> **Your goal**: Copy the listing from the line with "Beta (12, 167)" up to and including the line with "Tools & Workshop (33, 577)", keeping each line's wording. Multiply every coordinate by 0.45 and round to whole numbers, rounding halves up.

Stored data entries:
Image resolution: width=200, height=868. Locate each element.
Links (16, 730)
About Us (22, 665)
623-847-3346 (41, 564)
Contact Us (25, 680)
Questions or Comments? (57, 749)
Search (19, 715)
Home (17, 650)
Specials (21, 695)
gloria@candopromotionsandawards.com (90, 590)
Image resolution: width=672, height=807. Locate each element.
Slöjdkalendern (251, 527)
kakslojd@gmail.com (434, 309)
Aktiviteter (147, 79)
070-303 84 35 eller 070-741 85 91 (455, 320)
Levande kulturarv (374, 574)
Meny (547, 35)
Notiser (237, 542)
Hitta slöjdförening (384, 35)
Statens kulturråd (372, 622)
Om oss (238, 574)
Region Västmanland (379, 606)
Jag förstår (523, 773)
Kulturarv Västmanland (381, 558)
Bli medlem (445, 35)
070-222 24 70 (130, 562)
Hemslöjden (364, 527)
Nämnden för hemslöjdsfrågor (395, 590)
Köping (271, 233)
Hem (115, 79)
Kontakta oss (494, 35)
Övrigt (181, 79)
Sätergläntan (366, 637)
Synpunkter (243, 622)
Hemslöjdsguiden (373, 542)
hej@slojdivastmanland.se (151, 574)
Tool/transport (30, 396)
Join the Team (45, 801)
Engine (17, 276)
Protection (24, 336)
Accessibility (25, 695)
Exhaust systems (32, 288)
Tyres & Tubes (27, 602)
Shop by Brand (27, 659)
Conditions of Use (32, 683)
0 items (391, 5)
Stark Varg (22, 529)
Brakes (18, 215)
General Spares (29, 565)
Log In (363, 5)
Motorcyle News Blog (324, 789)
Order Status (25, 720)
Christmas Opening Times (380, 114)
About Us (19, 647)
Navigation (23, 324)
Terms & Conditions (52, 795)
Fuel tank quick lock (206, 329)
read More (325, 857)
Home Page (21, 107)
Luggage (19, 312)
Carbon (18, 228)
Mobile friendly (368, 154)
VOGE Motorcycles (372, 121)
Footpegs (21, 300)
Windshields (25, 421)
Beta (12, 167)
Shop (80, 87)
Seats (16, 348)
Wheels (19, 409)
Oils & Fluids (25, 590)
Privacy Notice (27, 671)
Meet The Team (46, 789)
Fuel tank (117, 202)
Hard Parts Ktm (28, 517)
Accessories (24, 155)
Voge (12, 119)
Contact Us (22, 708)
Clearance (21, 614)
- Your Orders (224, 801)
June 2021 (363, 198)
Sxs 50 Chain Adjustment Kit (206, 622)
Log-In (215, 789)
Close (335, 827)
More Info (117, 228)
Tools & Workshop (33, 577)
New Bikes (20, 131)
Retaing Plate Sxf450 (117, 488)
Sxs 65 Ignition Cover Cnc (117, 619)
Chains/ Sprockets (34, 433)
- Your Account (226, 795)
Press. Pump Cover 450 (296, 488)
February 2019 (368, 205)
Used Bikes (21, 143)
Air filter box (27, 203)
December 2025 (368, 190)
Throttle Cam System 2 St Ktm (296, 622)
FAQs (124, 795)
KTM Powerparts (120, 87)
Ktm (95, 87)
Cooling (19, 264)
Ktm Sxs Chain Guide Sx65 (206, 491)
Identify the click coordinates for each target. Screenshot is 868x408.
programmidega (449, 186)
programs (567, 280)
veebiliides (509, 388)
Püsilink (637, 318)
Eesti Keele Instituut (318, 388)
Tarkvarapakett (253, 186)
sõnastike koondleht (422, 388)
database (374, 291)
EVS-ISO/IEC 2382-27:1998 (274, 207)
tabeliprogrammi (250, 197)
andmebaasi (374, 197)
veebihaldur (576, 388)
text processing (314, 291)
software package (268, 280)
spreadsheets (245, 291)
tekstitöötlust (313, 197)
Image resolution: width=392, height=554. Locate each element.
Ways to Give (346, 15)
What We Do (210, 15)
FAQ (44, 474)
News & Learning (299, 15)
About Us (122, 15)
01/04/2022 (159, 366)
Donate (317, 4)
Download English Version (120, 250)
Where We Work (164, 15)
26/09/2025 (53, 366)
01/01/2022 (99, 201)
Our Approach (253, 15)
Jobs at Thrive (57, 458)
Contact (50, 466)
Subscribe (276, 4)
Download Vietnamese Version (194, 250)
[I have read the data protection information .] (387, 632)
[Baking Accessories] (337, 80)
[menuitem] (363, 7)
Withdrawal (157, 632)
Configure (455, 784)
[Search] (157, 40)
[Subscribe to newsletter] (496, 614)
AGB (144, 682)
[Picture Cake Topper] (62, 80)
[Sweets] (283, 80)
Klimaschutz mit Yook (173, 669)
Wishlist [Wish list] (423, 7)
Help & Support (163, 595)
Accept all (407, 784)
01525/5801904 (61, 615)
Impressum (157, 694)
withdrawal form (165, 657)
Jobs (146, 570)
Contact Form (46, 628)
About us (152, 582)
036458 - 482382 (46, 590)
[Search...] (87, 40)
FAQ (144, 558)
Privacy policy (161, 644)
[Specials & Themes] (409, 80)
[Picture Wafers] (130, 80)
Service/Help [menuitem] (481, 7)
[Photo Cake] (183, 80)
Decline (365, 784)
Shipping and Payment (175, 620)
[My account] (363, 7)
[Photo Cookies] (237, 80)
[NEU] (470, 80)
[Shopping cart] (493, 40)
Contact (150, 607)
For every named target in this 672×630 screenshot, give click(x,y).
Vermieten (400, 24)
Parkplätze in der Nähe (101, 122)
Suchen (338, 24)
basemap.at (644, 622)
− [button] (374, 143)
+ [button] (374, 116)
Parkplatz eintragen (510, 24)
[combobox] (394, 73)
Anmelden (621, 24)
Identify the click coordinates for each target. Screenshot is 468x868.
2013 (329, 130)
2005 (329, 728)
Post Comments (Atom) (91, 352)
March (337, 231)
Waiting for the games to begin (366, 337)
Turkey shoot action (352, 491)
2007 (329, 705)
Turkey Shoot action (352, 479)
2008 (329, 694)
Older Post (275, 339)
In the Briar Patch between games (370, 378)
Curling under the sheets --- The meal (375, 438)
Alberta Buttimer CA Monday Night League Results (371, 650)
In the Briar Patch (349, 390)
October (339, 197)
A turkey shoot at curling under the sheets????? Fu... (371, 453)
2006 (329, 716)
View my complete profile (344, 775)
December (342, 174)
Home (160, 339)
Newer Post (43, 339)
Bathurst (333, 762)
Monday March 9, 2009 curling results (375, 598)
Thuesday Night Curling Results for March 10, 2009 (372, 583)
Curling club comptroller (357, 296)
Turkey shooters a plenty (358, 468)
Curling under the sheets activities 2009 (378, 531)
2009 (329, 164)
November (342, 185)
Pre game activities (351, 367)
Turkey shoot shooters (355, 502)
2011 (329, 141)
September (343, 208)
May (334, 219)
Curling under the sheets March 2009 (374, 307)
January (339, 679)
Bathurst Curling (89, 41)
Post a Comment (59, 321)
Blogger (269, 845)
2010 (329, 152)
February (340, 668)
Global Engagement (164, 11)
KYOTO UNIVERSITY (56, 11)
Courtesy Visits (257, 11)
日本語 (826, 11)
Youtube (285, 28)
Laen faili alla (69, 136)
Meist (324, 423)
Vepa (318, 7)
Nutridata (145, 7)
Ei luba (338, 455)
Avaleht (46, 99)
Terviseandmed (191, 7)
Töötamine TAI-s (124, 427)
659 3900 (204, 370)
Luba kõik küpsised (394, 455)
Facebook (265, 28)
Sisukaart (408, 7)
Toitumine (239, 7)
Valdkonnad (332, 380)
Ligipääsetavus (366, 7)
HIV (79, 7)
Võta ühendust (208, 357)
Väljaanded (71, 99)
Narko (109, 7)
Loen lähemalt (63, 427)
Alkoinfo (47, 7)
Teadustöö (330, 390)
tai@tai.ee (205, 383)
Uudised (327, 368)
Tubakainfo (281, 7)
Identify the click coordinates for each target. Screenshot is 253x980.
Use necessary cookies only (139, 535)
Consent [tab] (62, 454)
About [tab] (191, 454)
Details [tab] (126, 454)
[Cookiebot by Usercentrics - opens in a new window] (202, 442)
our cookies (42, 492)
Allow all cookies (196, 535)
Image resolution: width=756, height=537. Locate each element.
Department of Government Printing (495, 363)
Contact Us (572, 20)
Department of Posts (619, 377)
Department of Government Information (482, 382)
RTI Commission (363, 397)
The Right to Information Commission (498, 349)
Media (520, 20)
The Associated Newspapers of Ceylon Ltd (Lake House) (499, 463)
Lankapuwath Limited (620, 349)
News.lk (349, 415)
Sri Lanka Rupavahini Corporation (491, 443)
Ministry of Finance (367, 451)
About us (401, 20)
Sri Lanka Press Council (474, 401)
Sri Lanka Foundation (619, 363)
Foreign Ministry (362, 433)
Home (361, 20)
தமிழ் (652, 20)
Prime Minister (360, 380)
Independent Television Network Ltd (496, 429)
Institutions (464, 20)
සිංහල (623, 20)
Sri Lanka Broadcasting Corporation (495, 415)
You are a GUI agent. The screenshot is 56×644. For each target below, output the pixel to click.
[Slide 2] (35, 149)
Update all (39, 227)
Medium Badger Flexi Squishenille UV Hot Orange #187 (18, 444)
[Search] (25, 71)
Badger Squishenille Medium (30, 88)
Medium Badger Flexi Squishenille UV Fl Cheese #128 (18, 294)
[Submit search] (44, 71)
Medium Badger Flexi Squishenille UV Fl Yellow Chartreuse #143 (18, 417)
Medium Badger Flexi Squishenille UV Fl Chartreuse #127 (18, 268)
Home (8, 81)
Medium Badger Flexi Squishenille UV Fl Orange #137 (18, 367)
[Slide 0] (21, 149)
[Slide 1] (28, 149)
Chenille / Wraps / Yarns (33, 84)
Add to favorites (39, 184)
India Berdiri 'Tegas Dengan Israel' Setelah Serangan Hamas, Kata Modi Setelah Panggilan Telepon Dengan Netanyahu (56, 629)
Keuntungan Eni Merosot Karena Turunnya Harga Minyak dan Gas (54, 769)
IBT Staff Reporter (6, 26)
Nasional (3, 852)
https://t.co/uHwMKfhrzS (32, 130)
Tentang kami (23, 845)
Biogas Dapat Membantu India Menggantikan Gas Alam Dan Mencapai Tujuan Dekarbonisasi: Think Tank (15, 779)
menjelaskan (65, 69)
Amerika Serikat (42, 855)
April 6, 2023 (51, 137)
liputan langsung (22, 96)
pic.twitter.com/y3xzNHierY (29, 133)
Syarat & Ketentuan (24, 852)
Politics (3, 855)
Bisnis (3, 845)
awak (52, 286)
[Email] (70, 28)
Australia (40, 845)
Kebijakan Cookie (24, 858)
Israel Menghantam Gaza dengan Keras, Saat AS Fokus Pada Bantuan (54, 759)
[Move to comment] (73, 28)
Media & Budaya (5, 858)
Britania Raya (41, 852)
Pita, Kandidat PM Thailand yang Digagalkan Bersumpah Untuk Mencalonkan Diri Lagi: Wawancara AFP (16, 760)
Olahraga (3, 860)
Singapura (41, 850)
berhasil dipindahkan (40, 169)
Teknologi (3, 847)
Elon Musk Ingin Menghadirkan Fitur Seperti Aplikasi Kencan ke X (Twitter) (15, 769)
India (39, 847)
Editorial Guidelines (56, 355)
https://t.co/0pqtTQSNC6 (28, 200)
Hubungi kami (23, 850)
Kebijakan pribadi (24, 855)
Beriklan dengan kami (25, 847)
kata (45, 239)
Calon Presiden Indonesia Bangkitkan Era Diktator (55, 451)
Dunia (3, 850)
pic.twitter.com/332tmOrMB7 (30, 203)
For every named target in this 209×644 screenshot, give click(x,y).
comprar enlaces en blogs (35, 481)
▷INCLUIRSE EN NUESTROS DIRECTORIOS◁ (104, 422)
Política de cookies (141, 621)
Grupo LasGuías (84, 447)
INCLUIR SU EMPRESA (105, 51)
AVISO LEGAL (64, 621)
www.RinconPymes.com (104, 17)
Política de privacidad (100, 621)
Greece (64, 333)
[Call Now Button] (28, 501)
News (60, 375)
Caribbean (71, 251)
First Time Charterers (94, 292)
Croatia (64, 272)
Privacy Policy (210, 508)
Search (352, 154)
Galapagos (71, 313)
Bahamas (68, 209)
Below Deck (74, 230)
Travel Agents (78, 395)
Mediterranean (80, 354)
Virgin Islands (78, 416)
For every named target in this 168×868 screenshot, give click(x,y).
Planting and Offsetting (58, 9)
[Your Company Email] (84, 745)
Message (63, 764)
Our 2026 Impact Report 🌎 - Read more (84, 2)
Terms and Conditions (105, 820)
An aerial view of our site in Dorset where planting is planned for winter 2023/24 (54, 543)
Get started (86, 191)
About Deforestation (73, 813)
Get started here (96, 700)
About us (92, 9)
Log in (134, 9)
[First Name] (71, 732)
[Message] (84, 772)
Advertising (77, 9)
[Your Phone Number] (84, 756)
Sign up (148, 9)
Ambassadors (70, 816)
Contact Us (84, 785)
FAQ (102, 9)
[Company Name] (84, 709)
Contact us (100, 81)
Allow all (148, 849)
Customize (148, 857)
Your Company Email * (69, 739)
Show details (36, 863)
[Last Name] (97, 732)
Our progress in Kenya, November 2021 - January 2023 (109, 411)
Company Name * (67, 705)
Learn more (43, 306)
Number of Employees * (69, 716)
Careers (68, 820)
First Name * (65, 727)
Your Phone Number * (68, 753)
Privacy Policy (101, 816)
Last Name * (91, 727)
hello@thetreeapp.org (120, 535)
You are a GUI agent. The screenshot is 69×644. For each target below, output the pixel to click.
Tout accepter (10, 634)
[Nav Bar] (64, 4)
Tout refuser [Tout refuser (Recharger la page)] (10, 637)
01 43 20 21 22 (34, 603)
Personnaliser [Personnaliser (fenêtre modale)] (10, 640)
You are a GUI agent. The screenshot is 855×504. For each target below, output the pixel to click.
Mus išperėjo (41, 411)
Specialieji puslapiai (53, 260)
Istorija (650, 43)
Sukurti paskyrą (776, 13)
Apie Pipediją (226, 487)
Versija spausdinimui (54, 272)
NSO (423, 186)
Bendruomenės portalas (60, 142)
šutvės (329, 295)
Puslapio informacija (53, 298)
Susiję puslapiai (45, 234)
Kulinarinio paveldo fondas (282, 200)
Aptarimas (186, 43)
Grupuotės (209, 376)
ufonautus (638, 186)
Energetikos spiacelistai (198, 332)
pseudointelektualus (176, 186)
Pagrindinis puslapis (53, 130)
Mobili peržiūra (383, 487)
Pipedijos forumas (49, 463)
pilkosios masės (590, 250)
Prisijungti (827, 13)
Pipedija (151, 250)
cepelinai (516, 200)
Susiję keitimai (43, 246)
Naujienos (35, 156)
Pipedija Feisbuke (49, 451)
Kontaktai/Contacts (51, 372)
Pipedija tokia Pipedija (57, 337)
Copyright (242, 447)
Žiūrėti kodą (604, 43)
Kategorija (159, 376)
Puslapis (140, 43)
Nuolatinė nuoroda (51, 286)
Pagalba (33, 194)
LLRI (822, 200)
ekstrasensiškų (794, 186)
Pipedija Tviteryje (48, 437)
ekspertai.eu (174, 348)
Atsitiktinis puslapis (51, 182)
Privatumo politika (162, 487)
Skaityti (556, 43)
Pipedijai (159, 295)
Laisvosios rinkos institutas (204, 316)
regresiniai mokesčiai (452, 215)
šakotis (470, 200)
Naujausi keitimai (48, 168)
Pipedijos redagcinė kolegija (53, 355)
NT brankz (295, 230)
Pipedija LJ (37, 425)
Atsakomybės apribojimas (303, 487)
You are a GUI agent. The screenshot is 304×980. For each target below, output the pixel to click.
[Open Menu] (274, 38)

> **Problem solution**:
Beta (5, 75)
Shop (36, 39)
Seats (7, 157)
Wheels (9, 184)
Oils & Fluids (11, 266)
Privacy Notice (12, 302)
Meet The Team (21, 355)
Fuel tank (53, 91)
Hard Parts Ktm (13, 233)
Accessories (11, 70)
Voge (5, 54)
Contact Us (10, 319)
Clearance (9, 276)
- Your Orders (101, 360)
June 2021 (163, 89)
Sxs 50 Chain Adjustment Kit (93, 280)
Log-In (97, 355)
Close (151, 372)
More Info (53, 103)
Tools & Workshop (15, 260)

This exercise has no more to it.